Archbishop O'Hara High School was a Catholic high school in Kansas City, Missouri. It was located in the Diocese of Kansas City-St. Joseph. The school was also associated with the De La Salle Christian Brothers, and was one of the ministries of the Midwest District of the Brothers.

Background
Archbishop O'Hara High School was established in 1965.  It was named after Archbishop Edwin Vincent O'Hara, former Bishop of the diocese of Kansas City-St. Joseph.

O'Hara was a college preparatory high school offering AP courses and university credit through Rockhurst University and the University of Missouri–Kansas City. 100% of its students attended post secondary education with approximately 75% enrolling in four year colleges and universities. O'Hara had great success in sports since its beginnings with state championships in a variety of sports. Sports offered included football, basketball, swimming, soccer, tennis, golf, wrestling, track, cross country.

• **Supplied information**
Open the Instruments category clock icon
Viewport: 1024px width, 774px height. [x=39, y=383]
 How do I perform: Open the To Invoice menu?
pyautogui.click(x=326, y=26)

• **What is asked**
Condense the paragraph of the O'Hara High School article that begins "O'Hara was a college preparatory" into a bulleted list that keeps its main facts. The data is not needed for any of this work.

• **The result**
- College preparatory high school
- Offered AP courses and university credit through Rockhurst University and the University of Missouri–Kansas City
- 100% of students went on to post-secondary education; about 75% enrolled in four-year colleges and universities
- Successful in sports from the start, with state championships in a variety of sports
- Sports: football, basketball, swimming, soccer, tennis, golf, wrestling, track, cross country